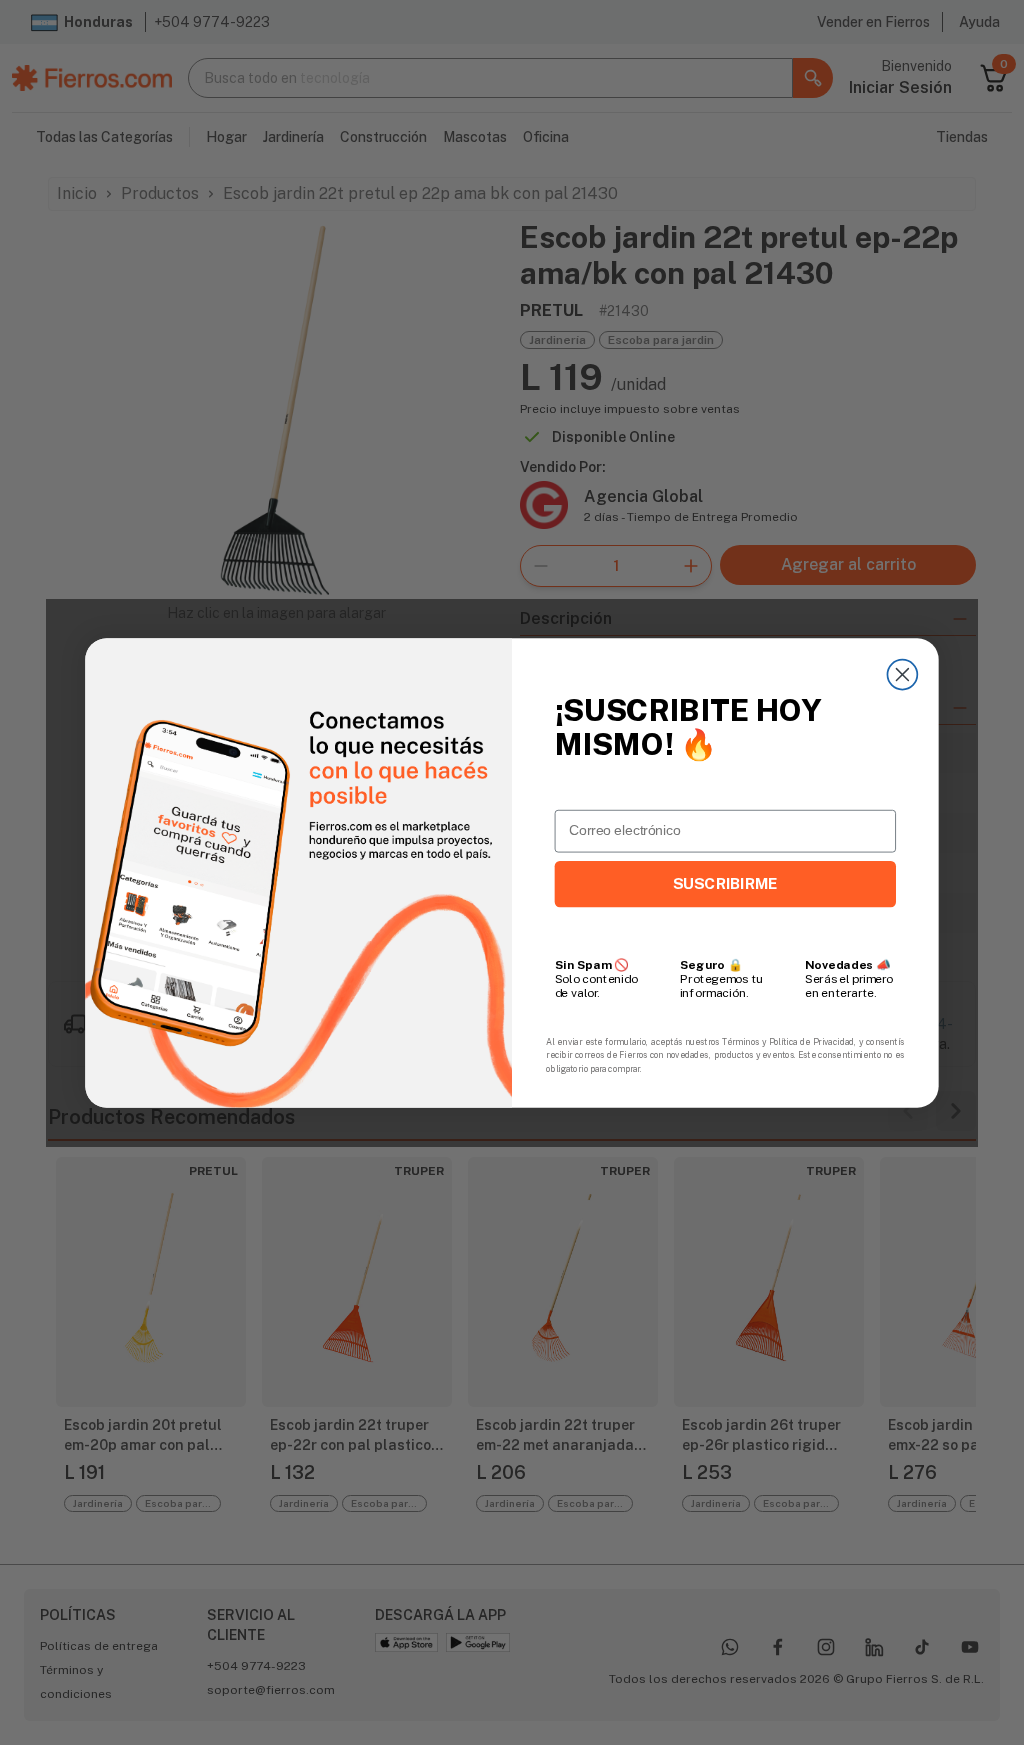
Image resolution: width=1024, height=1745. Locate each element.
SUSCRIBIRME (725, 883)
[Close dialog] (902, 674)
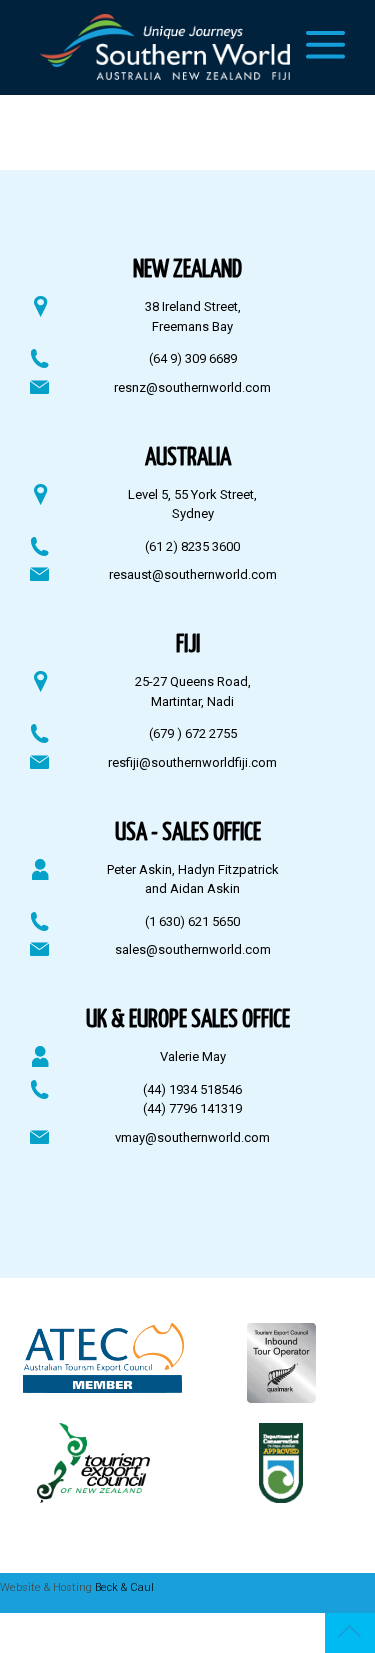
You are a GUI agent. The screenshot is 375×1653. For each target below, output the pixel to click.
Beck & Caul (124, 1587)
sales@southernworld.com (193, 949)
# # # # #
* _TASK DETAILS_
A faithful copy of every record is needed here. Leave the images out of it.

* _EXERCISE ANSWER_
Image resolution: width=1024, height=1745. Locate each element.
SUSCRIBIRME (725, 883)
[Close dialog] (902, 674)
You are a GUI agent. The screenshot is 375×1653. For each target below, output the pixel to click.
Beck & Caul (124, 1587)
sales@southernworld.com (193, 949)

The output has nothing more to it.